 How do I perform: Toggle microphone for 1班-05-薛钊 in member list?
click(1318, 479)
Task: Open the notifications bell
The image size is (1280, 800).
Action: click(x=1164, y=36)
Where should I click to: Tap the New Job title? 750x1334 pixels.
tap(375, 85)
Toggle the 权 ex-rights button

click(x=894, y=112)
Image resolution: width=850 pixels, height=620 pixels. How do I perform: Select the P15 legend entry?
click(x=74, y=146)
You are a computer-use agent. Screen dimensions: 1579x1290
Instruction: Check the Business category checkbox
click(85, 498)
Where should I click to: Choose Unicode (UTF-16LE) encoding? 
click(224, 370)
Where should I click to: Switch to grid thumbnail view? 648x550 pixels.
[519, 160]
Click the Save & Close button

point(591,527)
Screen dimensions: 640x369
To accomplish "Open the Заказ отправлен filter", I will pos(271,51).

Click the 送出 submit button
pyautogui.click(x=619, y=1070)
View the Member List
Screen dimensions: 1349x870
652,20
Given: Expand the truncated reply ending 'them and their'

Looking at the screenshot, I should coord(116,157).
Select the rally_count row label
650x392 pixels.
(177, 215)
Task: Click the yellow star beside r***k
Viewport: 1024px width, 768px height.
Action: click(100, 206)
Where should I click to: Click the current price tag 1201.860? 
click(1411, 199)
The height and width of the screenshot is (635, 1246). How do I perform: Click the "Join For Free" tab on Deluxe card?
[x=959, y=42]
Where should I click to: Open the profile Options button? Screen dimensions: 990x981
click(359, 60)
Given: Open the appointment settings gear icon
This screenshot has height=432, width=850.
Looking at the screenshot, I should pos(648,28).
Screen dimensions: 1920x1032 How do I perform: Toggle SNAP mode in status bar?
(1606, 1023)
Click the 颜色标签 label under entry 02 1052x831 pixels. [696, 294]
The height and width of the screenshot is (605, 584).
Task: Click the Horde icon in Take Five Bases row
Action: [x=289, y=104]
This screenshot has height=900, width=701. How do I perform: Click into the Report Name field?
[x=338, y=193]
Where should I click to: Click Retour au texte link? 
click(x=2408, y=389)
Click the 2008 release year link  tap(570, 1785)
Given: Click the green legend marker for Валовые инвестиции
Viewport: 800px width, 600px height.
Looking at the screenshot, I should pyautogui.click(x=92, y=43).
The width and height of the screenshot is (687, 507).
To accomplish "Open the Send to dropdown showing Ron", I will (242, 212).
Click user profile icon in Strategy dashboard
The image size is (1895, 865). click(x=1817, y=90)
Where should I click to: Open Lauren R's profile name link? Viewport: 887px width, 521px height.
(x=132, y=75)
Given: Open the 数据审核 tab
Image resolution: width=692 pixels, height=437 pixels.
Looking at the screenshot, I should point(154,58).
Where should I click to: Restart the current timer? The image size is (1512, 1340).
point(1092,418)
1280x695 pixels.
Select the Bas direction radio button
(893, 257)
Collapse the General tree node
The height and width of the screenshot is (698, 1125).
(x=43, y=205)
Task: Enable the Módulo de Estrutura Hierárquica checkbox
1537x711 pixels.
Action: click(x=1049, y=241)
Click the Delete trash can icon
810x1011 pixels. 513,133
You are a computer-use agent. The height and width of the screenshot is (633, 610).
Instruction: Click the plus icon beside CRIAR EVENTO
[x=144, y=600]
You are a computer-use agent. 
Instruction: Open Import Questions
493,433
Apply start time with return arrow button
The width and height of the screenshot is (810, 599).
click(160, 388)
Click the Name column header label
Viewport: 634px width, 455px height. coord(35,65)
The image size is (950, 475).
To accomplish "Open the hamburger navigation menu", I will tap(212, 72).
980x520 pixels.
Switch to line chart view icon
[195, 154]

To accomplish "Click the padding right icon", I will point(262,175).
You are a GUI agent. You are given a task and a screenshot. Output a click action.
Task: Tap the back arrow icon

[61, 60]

__Your goal__
Every entry should be reproduced word for word.

__Result__
 How do I perform: Toggle microphone for 1班-05-薛钊 in member list?
click(1318, 479)
Task: Open the notifications bell
The image size is (1280, 800).
Action: click(x=1164, y=36)
Where should I click to: Tap the New Job title? 750x1334 pixels.
tap(375, 85)
Toggle the 权 ex-rights button

click(x=894, y=112)
Image resolution: width=850 pixels, height=620 pixels. How do I perform: Select the P15 legend entry?
click(x=74, y=146)
You are a computer-use agent. Screen dimensions: 1579x1290
Instruction: Check the Business category checkbox
click(85, 498)
Where should I click to: Choose Unicode (UTF-16LE) encoding? 
click(224, 370)
Where should I click to: Switch to grid thumbnail view? 648x550 pixels.
[519, 160]
Click the Save & Close button

point(591,527)
Screen dimensions: 640x369
To accomplish "Open the Заказ отправлен filter", I will pos(271,51).

Click the 送出 submit button
pyautogui.click(x=619, y=1070)
View the Member List
Screen dimensions: 1349x870
652,20
Given: Expand the truncated reply ending 'them and their'

Looking at the screenshot, I should coord(116,157).
Select the rally_count row label
650x392 pixels.
(177, 215)
Task: Click the yellow star beside r***k
Viewport: 1024px width, 768px height.
Action: click(100, 206)
Where should I click to: Click the current price tag 1201.860? 
click(1411, 199)
The height and width of the screenshot is (635, 1246). How do I perform: Click the "Join For Free" tab on Deluxe card?
[x=959, y=42]
Where should I click to: Open the profile Options button? Screen dimensions: 990x981
click(359, 60)
Given: Open the appointment settings gear icon
This screenshot has height=432, width=850.
Looking at the screenshot, I should pos(648,28).
Screen dimensions: 1920x1032 How do I perform: Toggle SNAP mode in status bar?
(1606, 1023)
Click the 颜色标签 label under entry 02 1052x831 pixels. [696, 294]
The height and width of the screenshot is (605, 584).
Task: Click the Horde icon in Take Five Bases row
Action: [x=289, y=104]
This screenshot has height=900, width=701. How do I perform: Click into the Report Name field?
[x=338, y=193]
Where should I click to: Click Retour au texte link? 
click(x=2408, y=389)
Click the 2008 release year link  tap(570, 1785)
Given: Click the green legend marker for Валовые инвестиции
Viewport: 800px width, 600px height.
Looking at the screenshot, I should pyautogui.click(x=92, y=43).
The width and height of the screenshot is (687, 507).
To accomplish "Open the Send to dropdown showing Ron", I will (242, 212).
Click user profile icon in Strategy dashboard
The image size is (1895, 865). click(x=1817, y=90)
Where should I click to: Open Lauren R's profile name link? Viewport: 887px width, 521px height.
(x=132, y=75)
Given: Open the 数据审核 tab
Image resolution: width=692 pixels, height=437 pixels.
Looking at the screenshot, I should point(154,58).
Where should I click to: Restart the current timer? The image size is (1512, 1340).
point(1092,418)
1280x695 pixels.
Select the Bas direction radio button
(893, 257)
Collapse the General tree node
The height and width of the screenshot is (698, 1125).
(x=43, y=205)
Task: Enable the Módulo de Estrutura Hierárquica checkbox
1537x711 pixels.
Action: click(x=1049, y=241)
Click the Delete trash can icon
810x1011 pixels. 513,133
You are a computer-use agent. The height and width of the screenshot is (633, 610).
Instruction: Click the plus icon beside CRIAR EVENTO
[x=144, y=600]
You are a computer-use agent. 
Instruction: Open Import Questions
493,433
Apply start time with return arrow button
The width and height of the screenshot is (810, 599).
click(160, 388)
Click the Name column header label
Viewport: 634px width, 455px height. coord(35,65)
The image size is (950, 475).
To accomplish "Open the hamburger navigation menu", I will tap(212, 72).
980x520 pixels.
Switch to line chart view icon
[195, 154]

To accomplish "Click the padding right icon", I will point(262,175).
You are a GUI agent. You are given a task and a screenshot. Output a click action.
Task: Tap the back arrow icon

[61, 60]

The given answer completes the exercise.